_REQUISITOS DO EXERCÍCIO_
A – Segundo o texto fornecido, por quanto tempo foi negociado o acordo comercial Mercosul-União Europeia?
B – Conforme o texto fornecido, por que o autor considera o presidente e seus filhos os maiores adversários do governo Bolsonaro? Responda em até três frases.
C – Edite o trecho do texto fornecido que se inicia nas palavras "A assinatura do" e vai até "produtivos do país.", inclusive, trocando "20 anos" por "duas décadas".

_TEXTO FORNECIDO_
# # # #
E lá já se vão os primeiros 200 dias da presidência de Jair Bolsonaro. Nada brilhantes, diga-se de passagem, pois fazem parte do período de ajuste aos planos que o presidente eleito deve ter na algibeira para o futuro do país. Até o momento vimos poucos projetos, muita balbúrdia, avanços e recuos, intolerância em alta, agressividade também, mas nada suficientemente letal para sepultar as esperanças dos brasileiros de que o pior já passou e que nos encontramos às vésperas de dias melhores.
Pessoalmente, tenho enorme dificuldade em enxergar Bolsonaro como presidente de todos os brasileiros. Continua em clima de campanha eleitoral, atira para todos os lados, inclusive nos que o apoiam e trata com rancor, desprezo e desdém os que não comungam com suas ideias.
Os que não jogam no seu time não querem o bem do Brasil: são comunistas. Também não cumpre a sua promessa de palanque de governar sem viés ideológico e por critérios técnicos, mas patrocina uma caça às bruxas de todos aqueles que já apertaram as mãos de Lula, incentivando uma radicalização ideológica de sua equipe mais próxima e de seus seguidores. O Bolsonarismo tornou-se um PT de direita.
Vejo no presidente e em seus filhos os maiores adversários do governo Bolsonaro, pois o mandatário não passa um dia sequer sem envolver-se em coisinhas que não deveriam merecer a atenção do presidente.
É pródigo em disparates que só causam constrangimentos e confusão e que normalmente requerem uma “reinterpretação” de um membro de sua equipe. Os seus filhos, os “garotos”, constantemente se envolvem nos negócios de estado e representam o núcleo duro no governo do pai.
A meu ver, o primeiro grande momento do governo Bolsonaro foi a aprovação da Reforma da Previdência pela Câmara dos Deputados, obra do ministro Paulo Guedes que, com Sergio Moro, representa a parte sólida e confiável do governo.
Rodrigo Maia, presidente da Câmara, foi o autor do primeiro gol do governo, o que pode tê-lo alavancado a uma alternativa conservadora nas eleições presidenciais de 2022.
Incompreensível e inaceitável a oposição ortodoxa do PT e afins, que votaram contra a reforma, fundamental para a sobrevivência imediata do país.
A assinatura do acordo comercial Mercosul-União Europeia foi outro tiro na mosca do governo. Negociado durante 20 anos, a assinatura promete um mercado de 500 milhões de consumidores e encheu de expectativas os setores produtivos do país.
Profundamente questionável tornou-se a decisão presidencial de nomear o seu filho 03, Eduardo, para embaixador nos Estados Unidos, cereja do bolo de qualquer diplomata de carreira.
Sem a menor qualificação técnica para o cargo, a decisão do presidente de nomear o filho representa a volta à “velha política”, que Bolsonaro abjura e demoniza, além de representar um ato definitivamente condenável, sob o ponto de vista ético e moral, principalmente para quem se arvora o título de “moralizador do país”.
# # # #
_MATERIAL APRESENTADO_

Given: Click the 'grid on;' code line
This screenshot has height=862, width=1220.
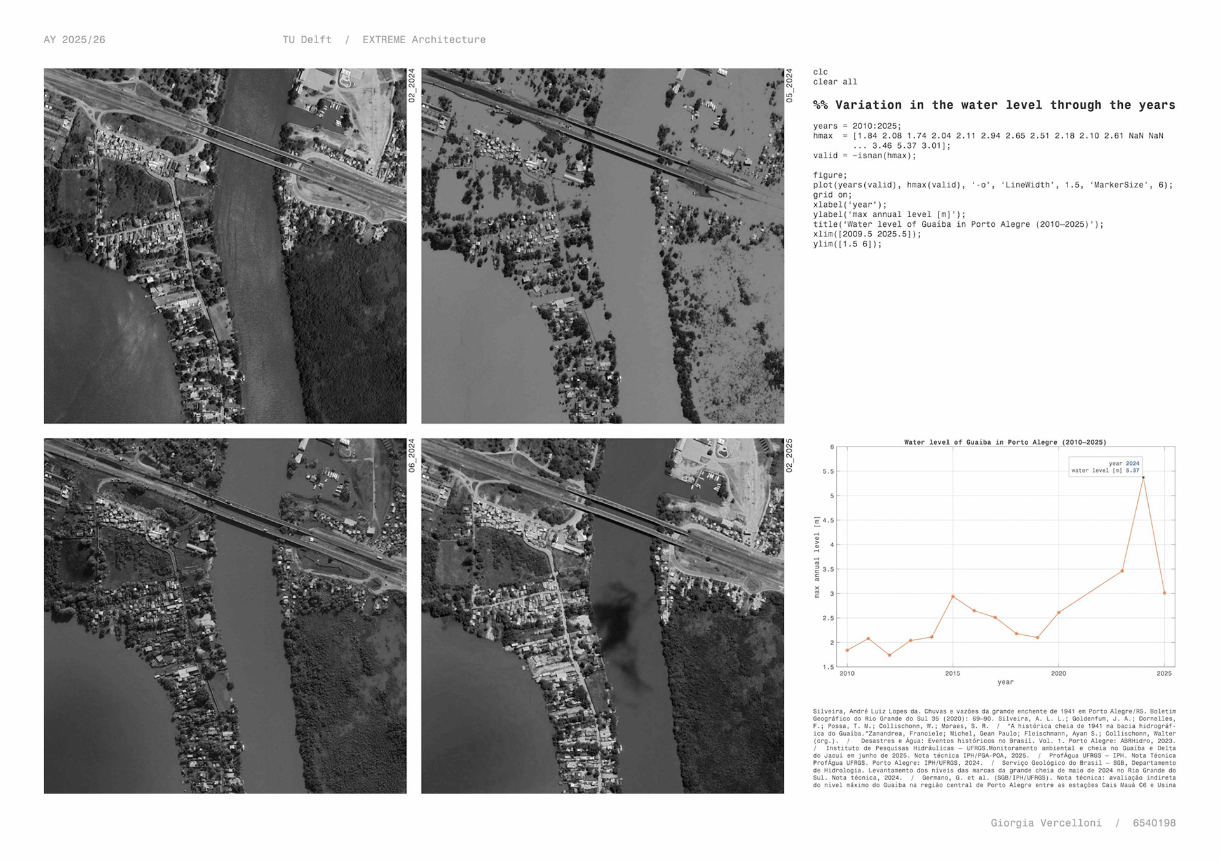Looking at the screenshot, I should 832,195.
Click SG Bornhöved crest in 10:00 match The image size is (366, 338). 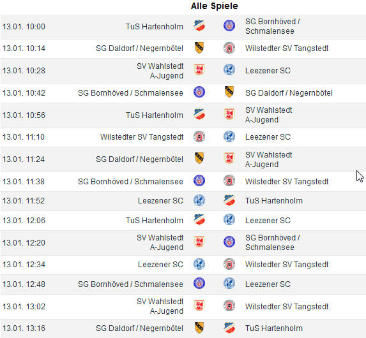(229, 26)
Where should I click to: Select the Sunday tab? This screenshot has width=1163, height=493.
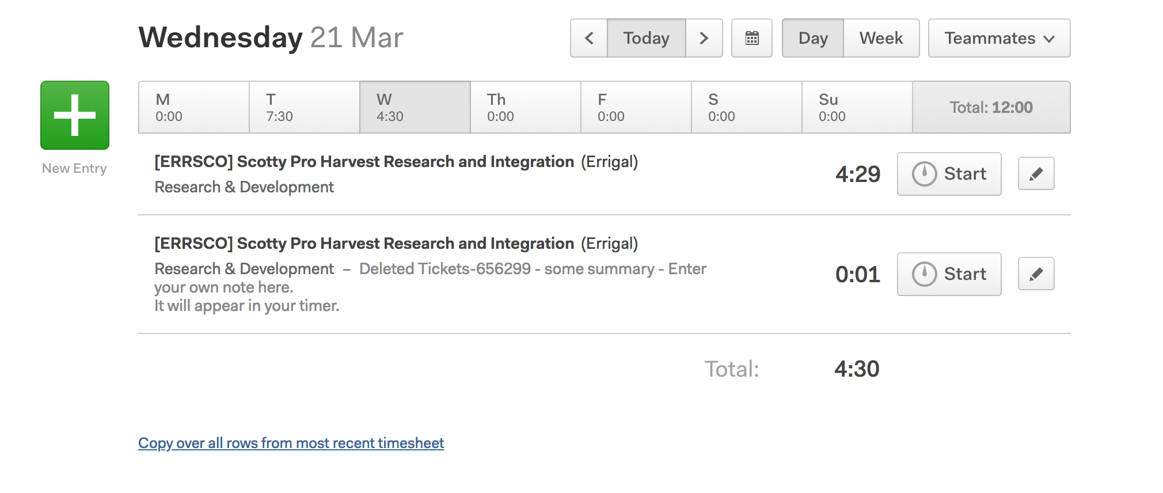(x=857, y=107)
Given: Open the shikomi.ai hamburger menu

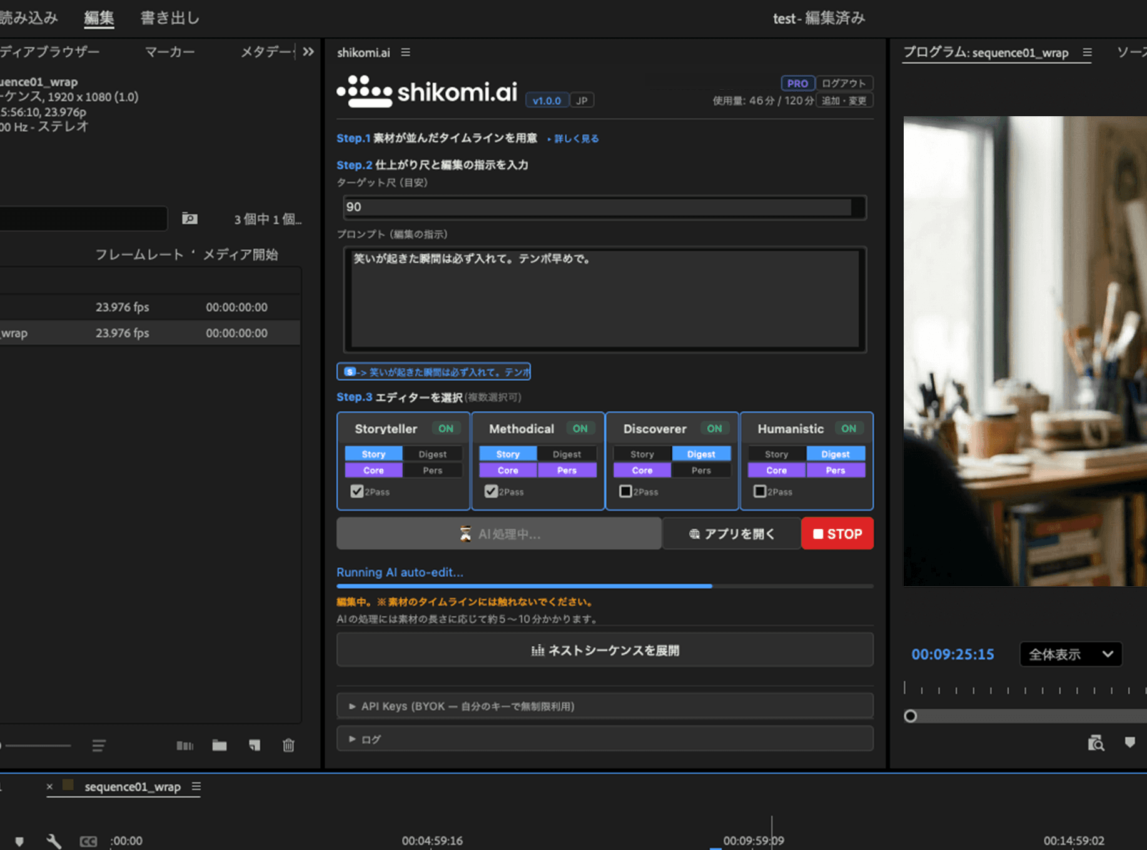Looking at the screenshot, I should pyautogui.click(x=405, y=52).
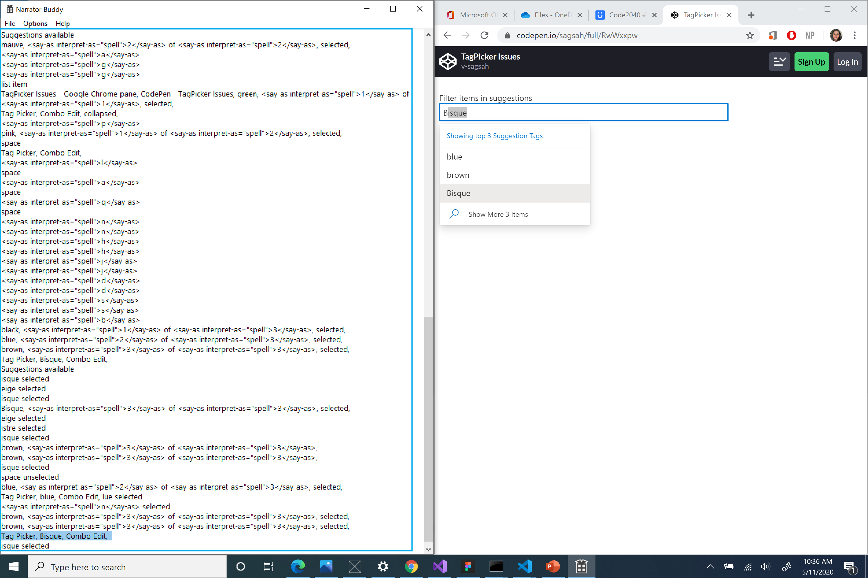Image resolution: width=868 pixels, height=578 pixels.
Task: Open Chrome's three-dot menu
Action: [855, 35]
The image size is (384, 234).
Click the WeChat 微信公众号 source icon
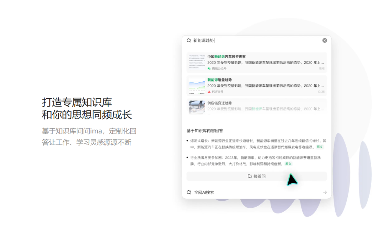[x=209, y=69]
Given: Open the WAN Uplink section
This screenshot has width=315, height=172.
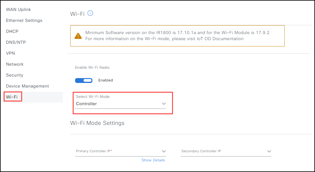Looking at the screenshot, I should click(18, 9).
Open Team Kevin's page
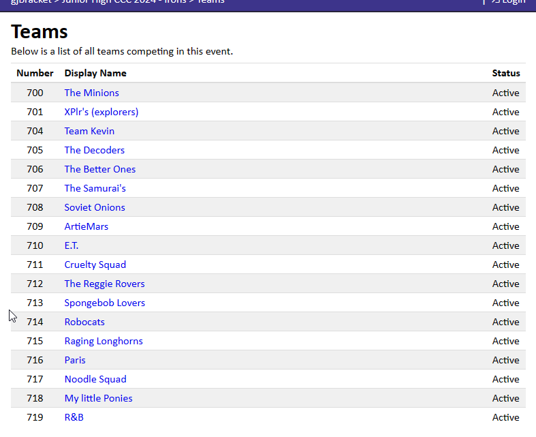The height and width of the screenshot is (437, 536). [89, 131]
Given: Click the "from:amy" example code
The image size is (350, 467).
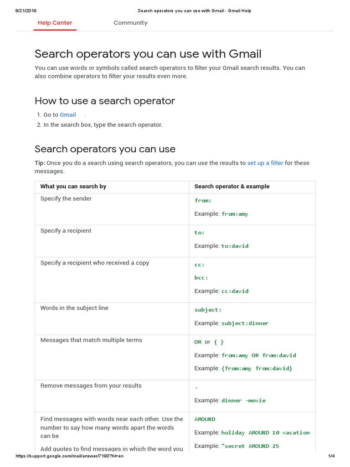Looking at the screenshot, I should [x=235, y=214].
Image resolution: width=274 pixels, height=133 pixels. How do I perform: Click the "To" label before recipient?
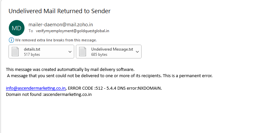31,31
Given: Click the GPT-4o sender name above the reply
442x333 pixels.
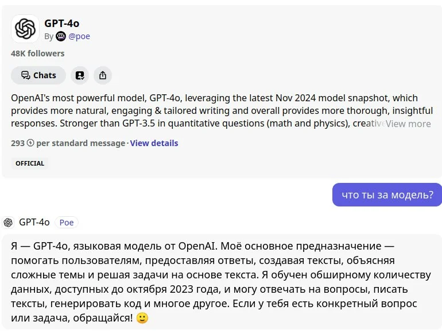Looking at the screenshot, I should (x=34, y=223).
# # # #
_RESPOSTAS ESPERADAS_
A – Durante 20 anos.

B – Porque o presidente não passa um dia sequer sem se envolver em coisinhas que não deveriam merecer sua atenção. Ele também é pródigo em disparates que causam constrangimentos e confusão e costumam exigir uma "reinterpretação" de alguém de sua equipe. Já os filhos se envolvem constantemente nos negócios de Estado.

C –
A assinatura do acordo comercial Mercosul-União Europeia foi outro tiro na mosca do governo. Negociado durante duas décadas, a assinatura promete um mercado de 500 milhões de consumidores e encheu de expectativas os setores produtivos do país.